All that matters in the final reckoning is not what we think we have done for Christ, but what was actually in accordance with His will.

How we react to death shows what life we are living.

In the kingdom, the Gentile is subservient to the Jew, while in the mystery they are equal. Thus you never get the mystery preached while the kingdom is still being offered to the Jew.

Nothing is harder for man to do than to wait on God. The restlessness and activity of the flesh will not brook delay but counts time spent in waiting and watching as so much time lost. How much better to be a patient learner, and wait “to see what he will say unto me” (Hab. 2: 1)!


The superficial reader delights in so–called ‘proof texts’ because they help systematize Scripture according to his own pre–conceptions. The more reflective student values supposed ‘difficult texts’ because he knows that they are a sure help in developing a more refined and nuanced doctrinal position.

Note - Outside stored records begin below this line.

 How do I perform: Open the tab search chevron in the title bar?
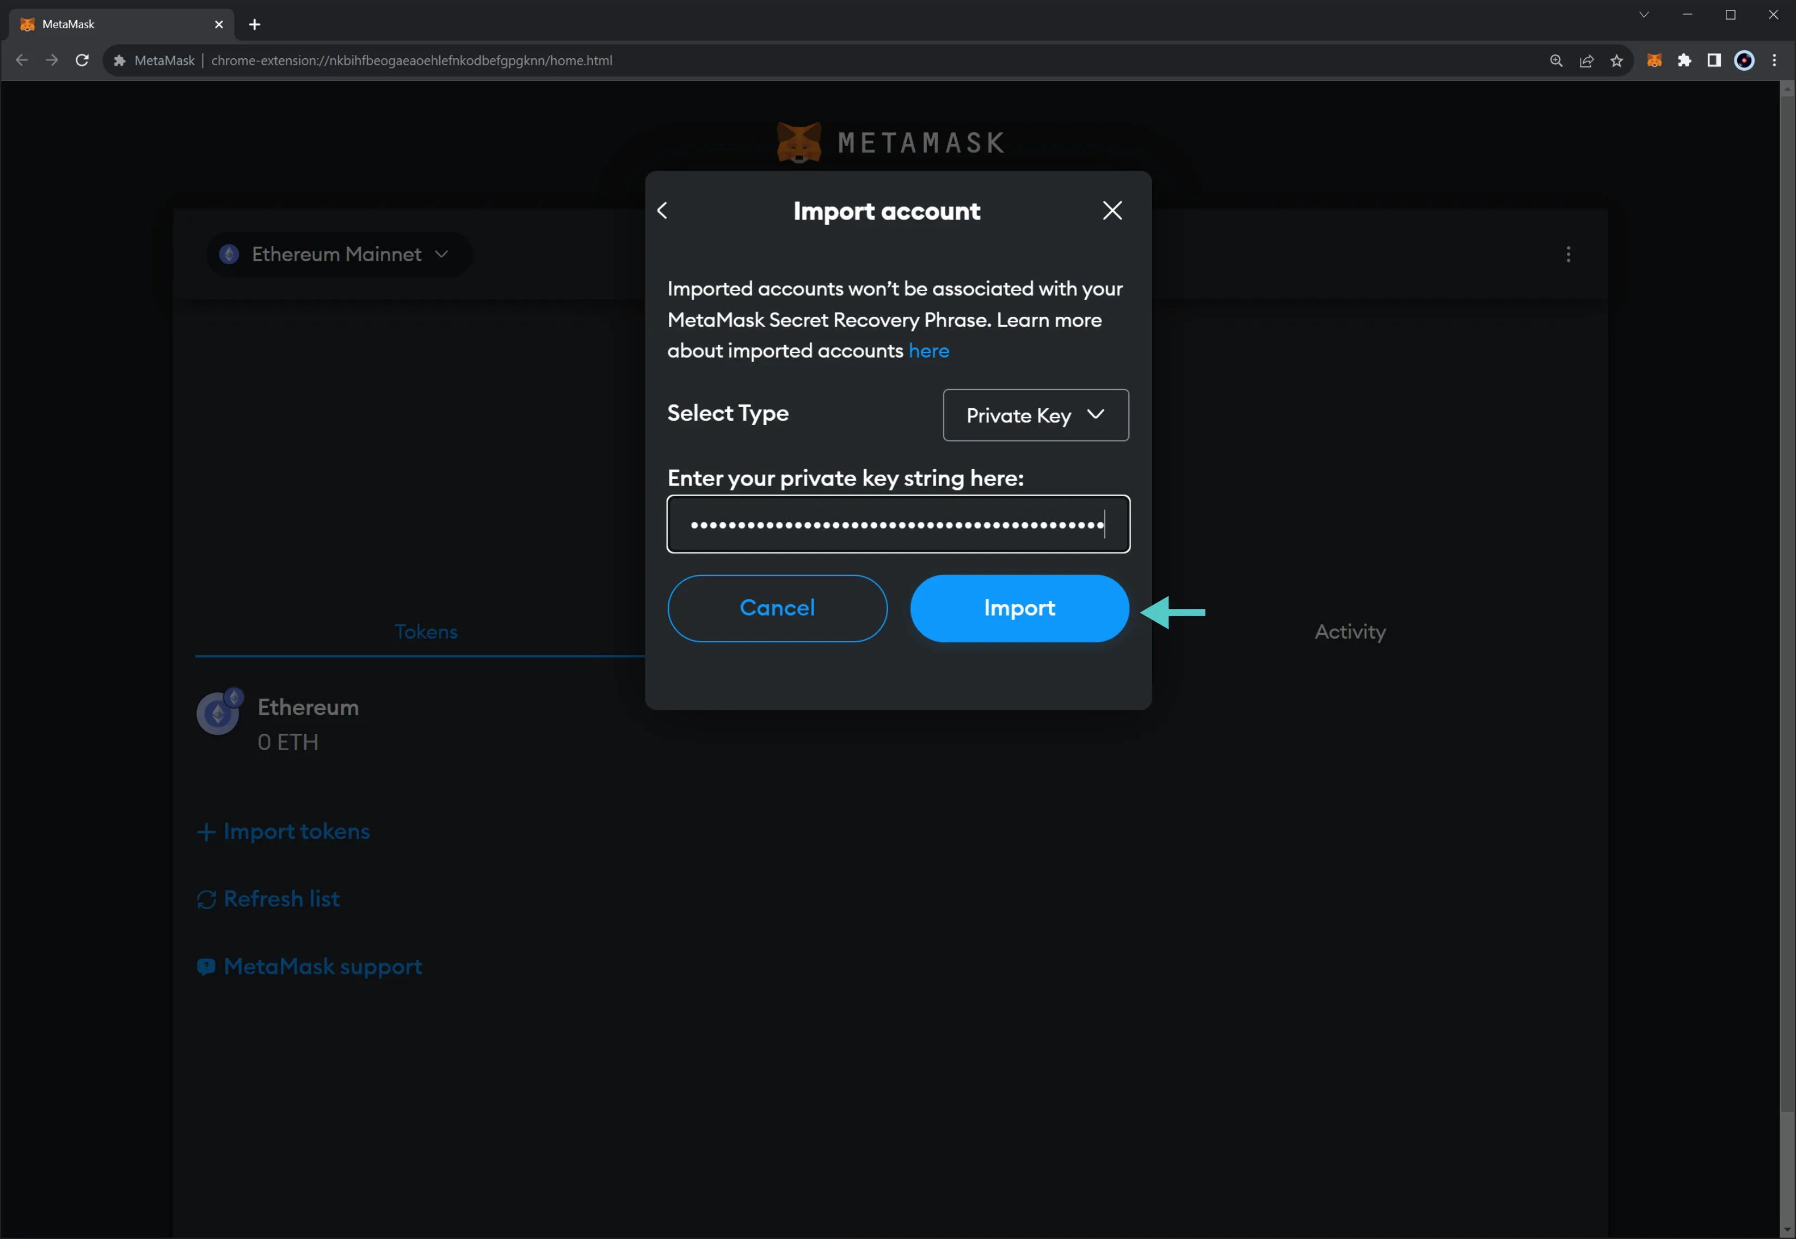point(1643,15)
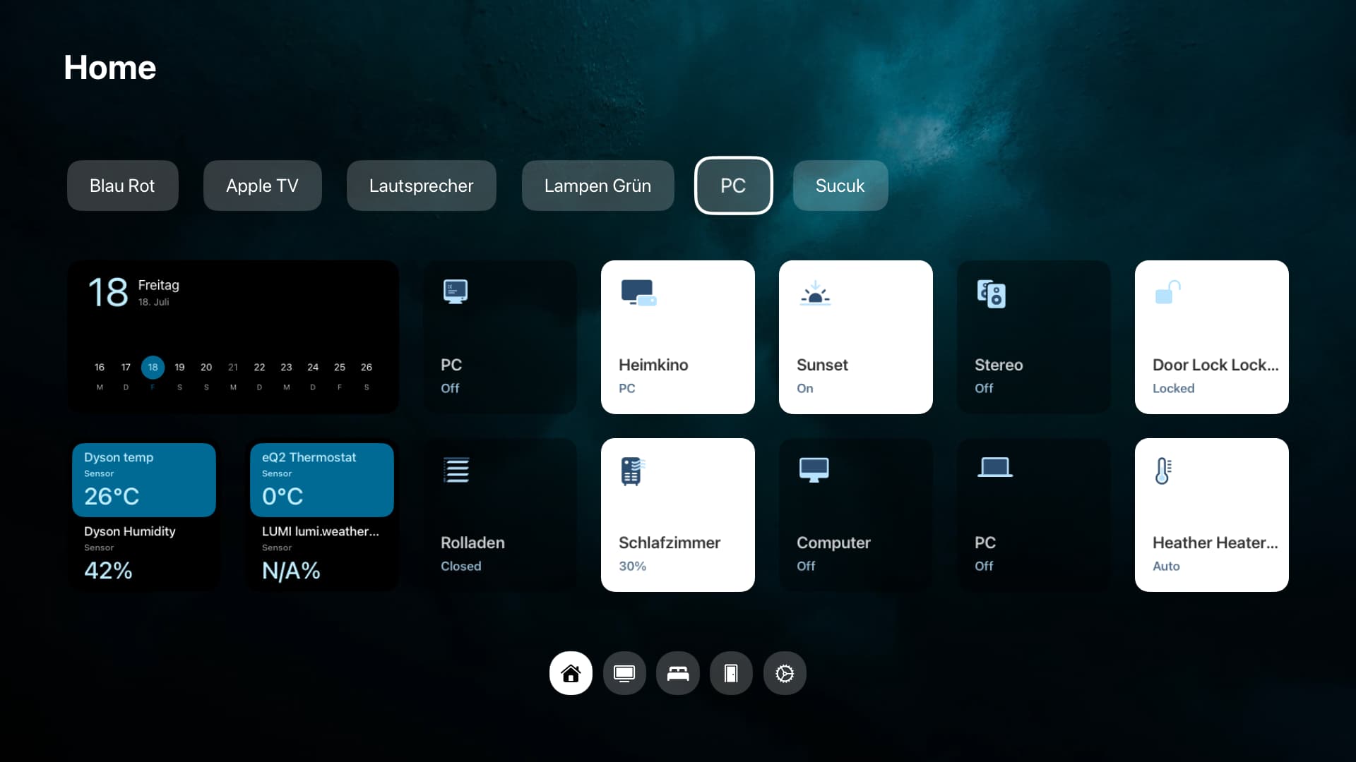This screenshot has width=1356, height=762.
Task: Activate the Apple TV scene button
Action: (x=262, y=186)
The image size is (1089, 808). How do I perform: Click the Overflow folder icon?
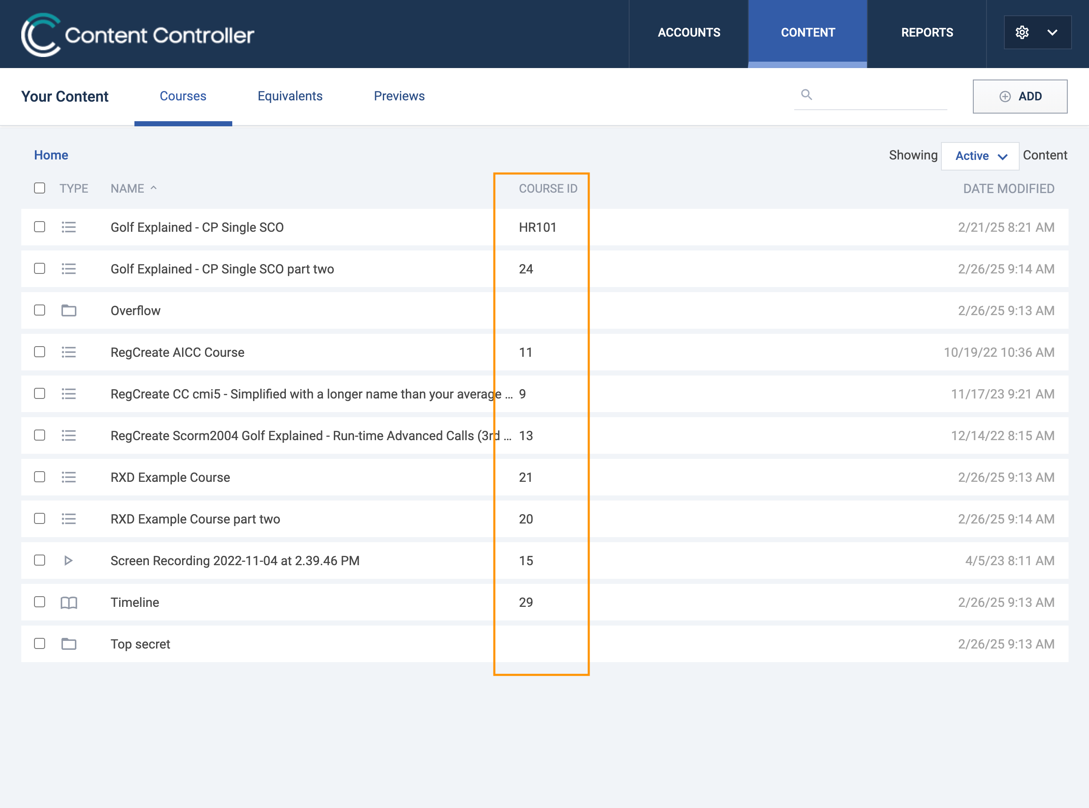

   An argument is not necessarily won by the production of a ‘proof text’ (or even several). Indeed, a failure to understand this is probably why so many theological debates fail to reach a harmonious conclusion—each side can cite Scriptures that are seemingly favourable to its position, and will not allow other Scriptures to undermine that favoured position. Both camps thereby remain entrenched where they are. The proof text is exalted and the difficult text degraded. In saying this, I am not trying to reduce the importance of individual texts (provided they are read in context), or implying that individual texts cannot be conclusive in an argument. What I am saying is that individual texts are evidence in building a case, and, where there are other relevant texts, then all must be considered and presented together. If there is resistance to engaging with all that the Bible has to say on a subject, then we may be sure that the original proposition is either wrong or in need of some adjustment. As the Lord Jesus Himself said “the scripture cannot be broken” (John 10: 35)—meaning, that we have to engage with all texts, ‘difficult’ or otherwise. Those who ignore or evade awkward passages are, sadly, more interested in maintaining their own ‘interpretation’ than listening to the divine Author Himself.